Le paysage de l’insertion professionnelle des jeunes diplômés est sombre depuis plusieurs années. Cette difficulté s’explique, en partie, par un contexte réglementaire plus contraignant, avec un durcissement du Code du travail et une généralisation des contrats à durée indéterminée.
Face à ces obligations, de nombreuses entreprises affichent une réticence croissante à embaucher, par crainte d’un engagement jugé trop rigide dans un environnement économique incertain. Cette situation se reflète dans des chiffres alarmants. En Tunisie, le taux de chômage des jeunes âgés de 15 à 24 ans a ainsi grimpé à 40,1% au troisième trimestre 2025, contrastant violemment avec un taux de chômage global de 15,4%.
Ce phénomène de marginalisation des jeunes sur le marché du travail n’est pas un fait exclusif à la Tunisie. Il s’agit d’une tendance mondiale observable même dans les économies les plus développées. Aux États-Unis, par exemple, les données de la Réserve fédérale révèlent que le taux de chômage des jeunes adultes de 20 à 24 ans, qu’ils soient diplômés du secondaire ou titulaires d’une licence universitaire, s’élevait à 9,7%. Ce chiffre est plus du double du taux de chômage national, qui se situait à 4,4%.

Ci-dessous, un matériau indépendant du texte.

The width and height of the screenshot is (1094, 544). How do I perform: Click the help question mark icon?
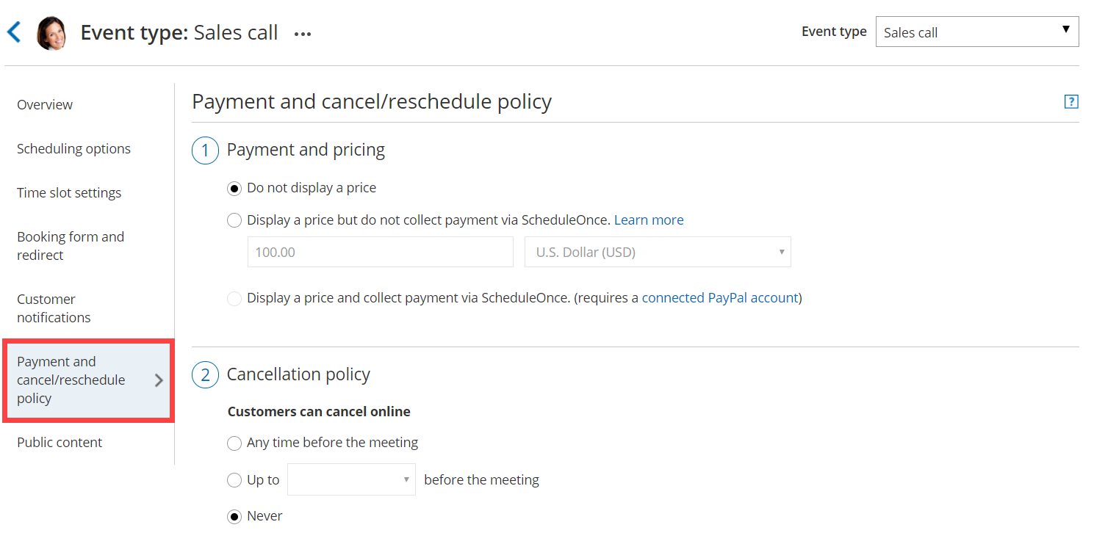point(1071,102)
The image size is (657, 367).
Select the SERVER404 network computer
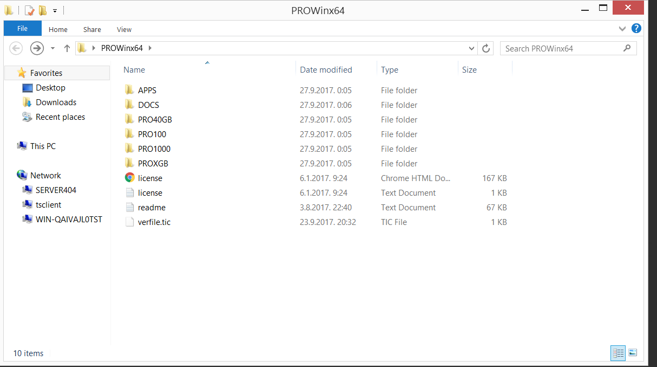56,190
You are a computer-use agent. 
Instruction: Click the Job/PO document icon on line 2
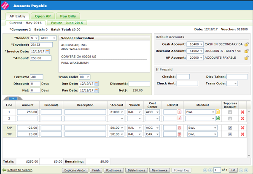(180, 119)
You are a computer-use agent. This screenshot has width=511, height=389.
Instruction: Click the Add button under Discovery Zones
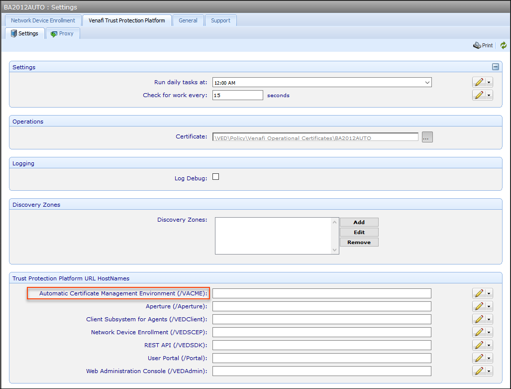pyautogui.click(x=359, y=222)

Une partie du problème réside également dans les perceptions et les aspirations des jeunes eux-mêmes. Beaucoup croient, à tort, qu’une carrière réussie et une rémunération satisfaisante ne peuvent débuter qu’au sein d’une grande entité ou d’une institution financière. Cette focalisation exclusive sur les grands employeurs est un choix souvent risqué, car ces structures voient justement leur part moyenne de recrutement de débutants diminuer, privilégiant l’expérience et externalisant certains besoins.
En réalité, les PME et les startups offrent des avantages considérables et formateurs pour un jeune professionnel. Elles représentent souvent le meilleur tremplin pour débuter. Dans ces environnements, les jeunes diplômés accèdent généralement plus rapidement à des responsabilités tangibles, bénéficient d’une vision d’ensemble des processus et développent une polyvalence précieuse. La proximité avec la direction favorise un apprentissage accéléré et une reconnaissance directe des contributions individuelles. C’est précisément dans ce vivier dynamique que se niche une multitude d’opportunités de carrière aujourd’hui sous-estimées.
L’impératif le plus urgent pour les nouveaux diplômés est de franchir la première porte du marché du travail. Si l’accès aux très grandes entreprises, qui recrutent moins de profils juniors qu’auparavant, semble bloqué, il est crucial de tourner son regard vers l’écosystème entrepreneurial. L’objectif premier doit être d’acquérir une expérience concrète, de bâtir un réseau professionnel et de démontrer sa valeur sur le terrain. Cette première expérience, quelles que soient la taille ou la notoriété de l’employeur, constitue le capital professionnel le plus solide pour construire ensuite un parcours ambitieux et adapté aux réalités économiques actuelles.